David, un quadragénaire bedonnant vient de perdre sa femme ; l'aimait-il vraiment ? Il ne se pose qu'à peine la question. Dans le monde où il vit, toute personne célibataire est arrêtée et transférée à l'Hôtel. Là, il a 45 jours pour trouver un partenaire. Faute de quoi il sera transformé dans l'animal de son choix, puis relâché dans les bois. David emmène son chien : c'est son frère qui n'avait pas réussi l'épreuve quelques années auparavant. Alors que s'enchainent les scénettes de propagande sur le mieux vivre en couple et que certains gagnent des jours supplémentaires en capturant des solitaires dans le bois, David se fait deux amis : l'homme qui zozote et l'homme qui boite. Le second réussit l'épreuve du point commun nécessaire en séduisant la fille qui saigne du nez grâce à des subterfuges qui provoquent une semblable hémorragie.

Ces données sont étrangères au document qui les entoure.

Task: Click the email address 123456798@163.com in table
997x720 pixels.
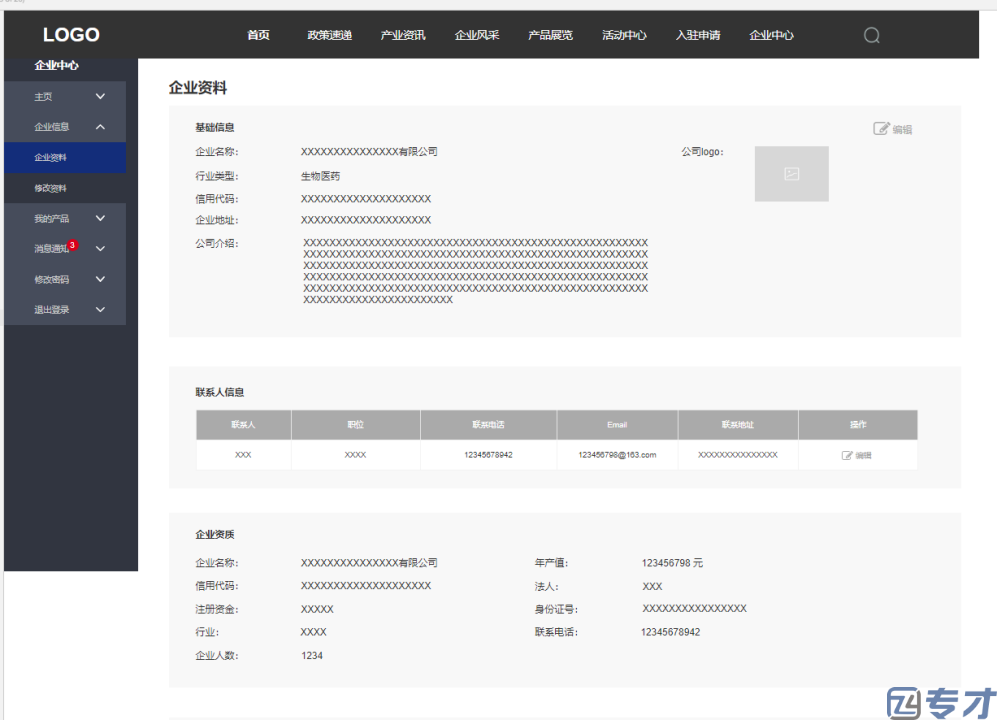Action: click(617, 455)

David pour éviter d'être transformé en homard (animal qui vit jusqu'à cent ans sans perdre sa puissance sexuelle et dans un milieu marin qu'il affectionne) se décide à conquérir celle que tous désignent comme "la femme sans cœur". Mais elle découvre qu'il a gardé un cœur lorsqu'il sanglote après qu'elle ait tué son frère chien à coups de pieds. David, menacé de transformation immédiate en animal pour supercherie, s'échappe de l'Hôtel et gagne les Bois où vivent les Solitaires et où il va tomber amoureux. Mais l'amour n'est pas autorisé chez les Solitaires…

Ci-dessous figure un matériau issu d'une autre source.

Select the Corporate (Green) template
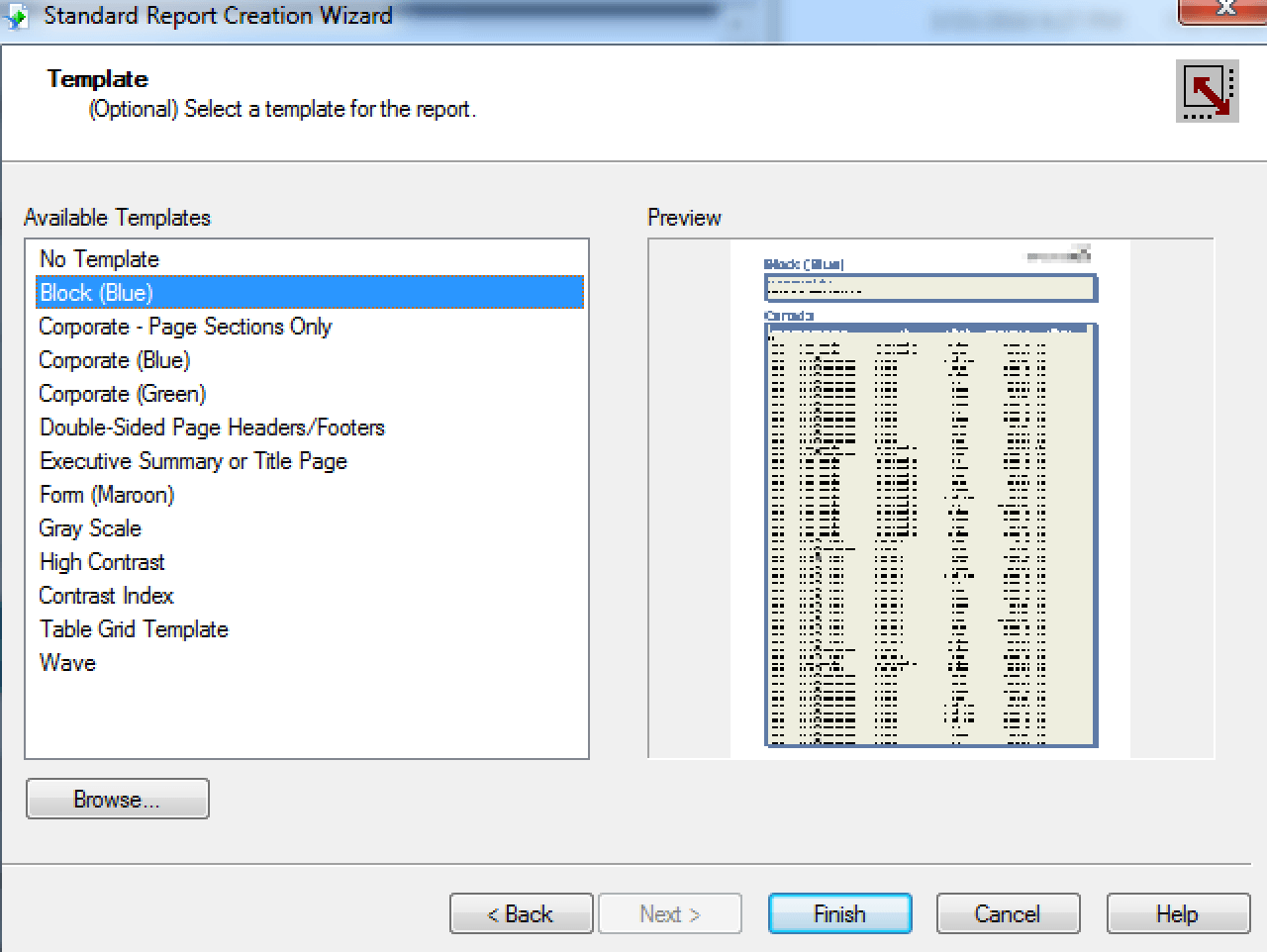This screenshot has width=1267, height=952. click(x=122, y=394)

Le dispositif, une société où l'on est obligé de vivre en couple sous peine d'être transformé en animaux, ne relève pas de la science-fiction mais du fantastique : il convient d'admettre que les animaux autour des personnages peuvent être des êtres humains.
C'est l'aspect le plus réussi du film. Ainsi du prologue où la femme qui abat l'âne vient probablement de découvrir quelque chose qui ne lui a pas plus chez celui qui avait peut-être été un de ses parents ou son mari. Cette attitude décalée devant les animaux ne se retrouve hélas pas très souvent ; le chien-frère de David n'est utilisé qu'à des fins scénaristiques : rompre avec la femme sans cœur. Seuls les animaux qui peuplent les bois de façon inattendue (paons, poney) apportent une note étrange au film.

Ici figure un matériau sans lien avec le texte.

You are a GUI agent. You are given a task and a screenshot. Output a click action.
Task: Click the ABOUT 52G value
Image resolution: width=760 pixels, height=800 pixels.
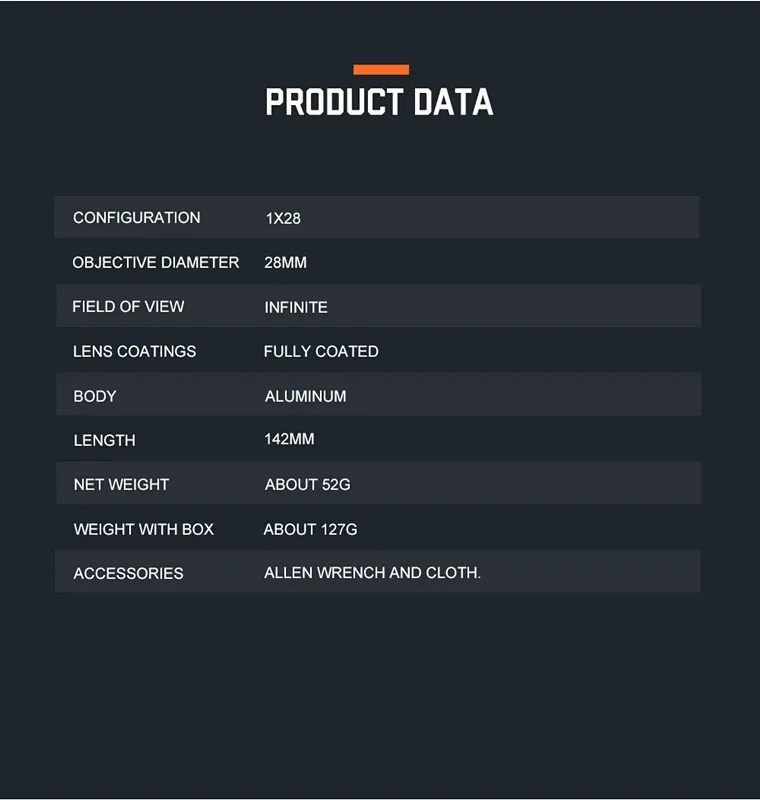[308, 485]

C'est la principale limite du film qui s'avère convainquant et vraisemblable dans son dispositif mais duquel, hélas, il ne sort pas grand chose. La société des solitaires se révèle aussi peu épanouissante que la société où l'on est obligé de vivre à deux. Mais le réalisateur ne fait qu'appuyer constamment sur ce postulat dont on est déjà persuadé : l'opposé de la norme ne vaut pas mieux que la norme. D'où le côté forcement sinistre des séquences dans l'un et l'autre lieu : habillage identique, nécessité de se trouver un point commun conduisant l'homme qui boite à des saignements de nez simulés, propagande avec des scénettes simulant l'étouffement ou le viol, tentative de suicide pitoyable de la femme aux petits gâteaux, scène de la révélation d'un amour soumis à la volonté de sauver sa peau chez le couple des directeurs, sentence du baiser rouge, nécessité de creuser sa tombe. Le burlesque n'est en définitive que peu travaillé. Tout juste retiendra-ton : les denses solitaires dans les bois, la lampe prise pour un lapin et la balle de tennis prise pour un kiwi
La fin ouverte relève de la même impossibilité à dépasser son dispositif. Rien n'est jamais venu prouver que David est vraiment amoureux de la femme myope si ce n'est la trop appuyée scène de jalousie avec le solitaire chasseur de lapins et les attouchements excessifs (appuyés eux-aussi) dans le salon des parents de la chef des solitaire. En restant volontairement assez froid dans sa mise en scène, Yorgos Lanthimos ne nous laisse guère espérer que David se crèvera les yeux par amour.